Hey, you know that coworker who collects snowglobes and has them on display in his office? And that other one, with a cubicle full of bobbleheads - some of which, he points out, are limited-edition pieces and totally will be worth money someday? You can tell them to not bother sending a résumé to Martha Stewart. Maybe.
On Monday, a mole at Martha Stewart Living Omnimedia's New York headquarters tipped off Gawker to the company's new zero-tolerance office-design policy. In a nutshell: Martha doesn't want you to clutter up her nice clean lines with signs of human life. No photos of your baby, no poetry magnets, no inspirational coffee mugs. Also, you must only use red, black, or brown pens and the occasional pencil (but it must be a certain kind of pencil). There will be no blue ink at MSLO, is that clear?
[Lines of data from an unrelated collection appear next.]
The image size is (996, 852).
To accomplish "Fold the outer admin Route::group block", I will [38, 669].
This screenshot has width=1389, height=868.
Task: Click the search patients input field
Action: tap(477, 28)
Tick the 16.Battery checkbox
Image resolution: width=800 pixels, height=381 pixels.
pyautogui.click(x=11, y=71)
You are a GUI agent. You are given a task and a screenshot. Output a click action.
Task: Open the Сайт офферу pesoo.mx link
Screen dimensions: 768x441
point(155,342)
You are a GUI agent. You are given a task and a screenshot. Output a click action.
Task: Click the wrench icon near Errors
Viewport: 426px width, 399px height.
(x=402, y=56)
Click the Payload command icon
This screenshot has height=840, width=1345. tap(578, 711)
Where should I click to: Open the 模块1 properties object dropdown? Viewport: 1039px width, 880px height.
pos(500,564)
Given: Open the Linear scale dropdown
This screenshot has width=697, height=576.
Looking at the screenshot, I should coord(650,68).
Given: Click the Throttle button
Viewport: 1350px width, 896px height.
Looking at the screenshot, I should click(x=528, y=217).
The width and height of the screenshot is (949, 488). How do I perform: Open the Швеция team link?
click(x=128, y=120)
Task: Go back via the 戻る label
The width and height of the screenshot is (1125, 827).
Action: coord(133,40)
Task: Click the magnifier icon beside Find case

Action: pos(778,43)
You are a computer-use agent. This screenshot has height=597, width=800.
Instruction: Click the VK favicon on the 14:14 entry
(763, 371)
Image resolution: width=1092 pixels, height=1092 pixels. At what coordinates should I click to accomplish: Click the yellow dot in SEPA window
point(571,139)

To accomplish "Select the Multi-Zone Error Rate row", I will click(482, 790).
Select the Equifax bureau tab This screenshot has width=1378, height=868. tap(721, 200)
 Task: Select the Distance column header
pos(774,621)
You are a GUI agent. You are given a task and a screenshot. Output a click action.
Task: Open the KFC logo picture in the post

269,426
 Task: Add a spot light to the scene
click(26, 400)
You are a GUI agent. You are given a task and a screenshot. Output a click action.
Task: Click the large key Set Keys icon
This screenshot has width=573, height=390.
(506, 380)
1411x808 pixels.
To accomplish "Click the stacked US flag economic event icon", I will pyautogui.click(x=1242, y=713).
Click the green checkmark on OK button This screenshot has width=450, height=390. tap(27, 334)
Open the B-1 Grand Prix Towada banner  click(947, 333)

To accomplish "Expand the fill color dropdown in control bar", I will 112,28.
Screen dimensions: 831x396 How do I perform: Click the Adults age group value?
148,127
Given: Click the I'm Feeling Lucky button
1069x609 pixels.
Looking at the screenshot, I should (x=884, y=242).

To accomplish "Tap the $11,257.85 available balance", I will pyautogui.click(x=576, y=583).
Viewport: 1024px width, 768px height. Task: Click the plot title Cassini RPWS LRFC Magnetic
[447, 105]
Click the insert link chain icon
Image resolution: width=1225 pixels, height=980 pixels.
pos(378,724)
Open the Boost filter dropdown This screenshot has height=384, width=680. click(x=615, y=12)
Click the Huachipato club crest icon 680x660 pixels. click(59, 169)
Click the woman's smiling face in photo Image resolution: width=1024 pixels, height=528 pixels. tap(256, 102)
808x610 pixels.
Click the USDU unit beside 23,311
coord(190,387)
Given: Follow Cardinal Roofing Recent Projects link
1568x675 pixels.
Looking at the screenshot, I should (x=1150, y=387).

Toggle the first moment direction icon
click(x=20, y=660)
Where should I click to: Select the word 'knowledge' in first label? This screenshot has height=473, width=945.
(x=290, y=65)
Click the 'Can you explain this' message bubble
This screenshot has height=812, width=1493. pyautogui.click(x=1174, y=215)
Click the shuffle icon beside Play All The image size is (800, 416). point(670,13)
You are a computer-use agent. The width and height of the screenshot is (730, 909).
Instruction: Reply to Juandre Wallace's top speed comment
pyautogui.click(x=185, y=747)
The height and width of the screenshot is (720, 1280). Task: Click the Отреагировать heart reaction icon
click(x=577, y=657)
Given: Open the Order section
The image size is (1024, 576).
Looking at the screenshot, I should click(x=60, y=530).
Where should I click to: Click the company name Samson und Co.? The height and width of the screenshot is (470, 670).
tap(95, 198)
If this all sounds rather complicated to keep straight, Martha (being Martha) provided her staffers with a handy chart of approved writing implements, with samples. This fills our hearts with glee! Because in our hearts, as we peer around our own cluttered office, we know she's right - but only she has the guts to say it . (See the full list of what you can and can't have on your desk at Martha, Inc. - with photos! - right here.)
Things heated up when Martha saw the Gawker post, which she said (on her show!) was a misrepresentation of the real policies. Apparently, the pen chart let staffers know which pen purchases would be reimbursed by the company. As we salivate in anticipation of the next twist in this developing feud, we can't help but wonder: Doth she protest too much? Is Stewart an office-décor fascist or not?